Omaopio is a farming area on the slopes of the volcano Haleakala (or Hale Akala) on the island of Maui.  The western side of Haleakala is commonly known as Kula. In Kula ridges of land run up the slopes of the volcano. Omaopio refers to a ridge of land that contains the road named Omaopio Road. It is north of another ridge of land commonly known as Pulehu.

Omaopio is reached by taking Pulehu Road east. Omaopio Road forks to the left, away from Pulehu Road about five miles east of Hansen Road and continues up the slope of the volcano. About two miles past the fork with Pulehu Road begins the area of Omaopio. Omaopio can also be reached by taking the Haleakala Highway east past the town of Pukalani and continuing on the Kula Highway until the intersection of Kula Highway and Omaopio Road, and then turning right or left. Waipuna Chapel lies on the southeast side of the intersection.  Omaopio Road ends about two hundred yards above Kula Highway where it connects to Lower Kula Road.

Omaopio was originally settled by several Japanese families.  It has been and still is a farming community with very rich soil.
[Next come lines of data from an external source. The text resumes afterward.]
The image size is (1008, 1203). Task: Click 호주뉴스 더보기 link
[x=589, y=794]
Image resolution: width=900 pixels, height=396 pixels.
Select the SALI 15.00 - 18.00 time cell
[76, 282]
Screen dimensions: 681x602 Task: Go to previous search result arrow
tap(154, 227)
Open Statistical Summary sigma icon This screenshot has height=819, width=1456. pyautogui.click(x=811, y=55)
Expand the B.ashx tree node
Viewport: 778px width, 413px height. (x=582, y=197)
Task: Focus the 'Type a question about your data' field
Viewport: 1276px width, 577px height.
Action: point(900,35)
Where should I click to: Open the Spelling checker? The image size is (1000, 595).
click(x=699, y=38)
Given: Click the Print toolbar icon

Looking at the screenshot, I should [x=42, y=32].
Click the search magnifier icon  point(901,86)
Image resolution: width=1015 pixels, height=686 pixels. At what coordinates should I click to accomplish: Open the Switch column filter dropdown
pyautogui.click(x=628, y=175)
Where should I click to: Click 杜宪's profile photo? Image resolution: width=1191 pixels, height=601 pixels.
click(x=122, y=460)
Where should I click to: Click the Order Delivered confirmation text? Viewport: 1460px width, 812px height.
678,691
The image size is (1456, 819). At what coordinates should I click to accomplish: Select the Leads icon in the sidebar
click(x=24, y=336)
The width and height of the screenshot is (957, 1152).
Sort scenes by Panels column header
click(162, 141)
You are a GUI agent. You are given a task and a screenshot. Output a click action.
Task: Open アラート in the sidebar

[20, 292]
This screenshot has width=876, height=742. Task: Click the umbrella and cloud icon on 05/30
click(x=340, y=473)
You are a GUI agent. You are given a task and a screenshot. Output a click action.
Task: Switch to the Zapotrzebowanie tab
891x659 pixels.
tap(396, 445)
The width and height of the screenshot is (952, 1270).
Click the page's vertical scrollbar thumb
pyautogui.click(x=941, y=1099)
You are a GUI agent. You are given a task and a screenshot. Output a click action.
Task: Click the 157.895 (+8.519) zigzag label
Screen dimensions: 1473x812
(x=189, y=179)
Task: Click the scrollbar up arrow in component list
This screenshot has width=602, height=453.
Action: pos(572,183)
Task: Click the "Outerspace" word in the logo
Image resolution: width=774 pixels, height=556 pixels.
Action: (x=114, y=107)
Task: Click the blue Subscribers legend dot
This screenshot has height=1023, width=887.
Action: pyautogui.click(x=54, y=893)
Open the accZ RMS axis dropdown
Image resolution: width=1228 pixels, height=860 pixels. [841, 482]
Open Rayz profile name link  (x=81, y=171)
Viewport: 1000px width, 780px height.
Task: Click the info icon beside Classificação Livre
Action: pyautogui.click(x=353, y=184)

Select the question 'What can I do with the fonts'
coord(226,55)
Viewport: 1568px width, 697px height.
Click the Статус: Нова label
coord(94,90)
Traditional crops include the Kula onion (Granex), broccoli,  beans, and cabbage.  Recently, coffee (arabica) has been introduced. Traditional animals include goats, hogs and cattle.  More recently the area has seen a large influx of horses, and commercial stables. Sugar cane fields bracketed the lower end of the road, but crop plantings were discontinued in 2016.

At the lower end of Omaopio Road is Surfing Goat Dairy which produces more than 30 different goat's milk cheese. Sixteen of the cheeses have won a National Award since 2004. Surfing Goat Dairy offers tours of the dairy farm nearly daily.